Government: program structure/funding. Government precedent for underwriting patient guidance (initially for oncology patients) was established by the federal -backed healthcare “Navigator” role in the early 1990s. This approach can be revived for patient educators.
Patient advocacy: addressing literacy. Patient advocacy groups can help achieve a higher level of population-wide health literacy by promoting best practices for patient education, identifying the highest priority topics in each therapeutic area, and through patient outreach.
Healthcare brands: patient insight. Through research, brands and their patient engagement partners can become intimate with their patients’ disease and treatment journey. They can pinpoint what education and skill-building patients most need at each stage, and their learning preferences.
Medical education institutions: training HCPs. Medical and nursing schools can double down on teaching the imperative of self-care in the clinician’s workstream and how to accomplish it. Currently teaching patients self-care is not prioritized in curriculums.
Medtech: accessible learning. Medical technology companies could develop technology options in multiple settings (including the home) that enable patients and their caregivers to learn self-care regardless of tech savvy.
Neuroscience: immersion and interactivity. Brain science has shown us that learning strategies that incorporate interactivity and involve multiple senses help people remember information. Virtual reality does both. VR is currently used by children’s hospitals to help parents and child patients visualize and understand their disease. It can serve as an immersive learning tool and as a therapeutic distraction for children and adults facing frightening procedures, and can mitigate multiple anxiety disorders that undermine learning.
Pharmacist networks. Emergency measures during the height of COVID granted new power to pharmacists who are on the front line with patients every day and often have their trust. Their knowledge of drug safety and vaccination science can be lent to help educate patients.
Behavioral science: affective learning. Affective learning objectives focus on the learner’s interests, emotions, perceptions, tones, aspirations, and learner acceptance or rejection of educational content. Without affective learning, patient knowledge doesn’t transfer into behaviors. Behavioral scientists can incorporate necessary affective components in patient education.

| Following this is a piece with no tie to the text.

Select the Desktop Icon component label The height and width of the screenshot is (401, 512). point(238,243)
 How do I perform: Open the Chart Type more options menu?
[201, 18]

Health systems and ACOs: integration techniques. Health systems excel in streamlining clinician work processes and scaling policies. They could be instrumental in creating a blueprint for in-work-stream patient education, leveraging how nurse navigators and hospitalists were instituted. In addition, ACOs are increasingly motivated to deliver preventive care services. Understanding the mechanisms used by high-performing ACOs may help the system increase the use of efficient patient education.
Nursing education industry: Virtual learning. In 2022, virtual simulation and online learning became commonplace in nurse education as classrooms rolled out virtual programs developed during the pandemic. This industry can lend best practices in virtual patient education.
Who will teach America self-care?
Policy makers, influencers, educators, patient insights experts, and healthcare brands can all take steps to bolster patient self-care. What will you contribute to the crusade?
- Schibell, N. (November 11, 2022). “Predictions 2023: Retail health, decentralized trials, and wellness are on the front lines”. Forrester Research, Inc.
- Safavi, K. “How AI and self care can make up for practitioner scarcity“. Hospital & Healthcare Management.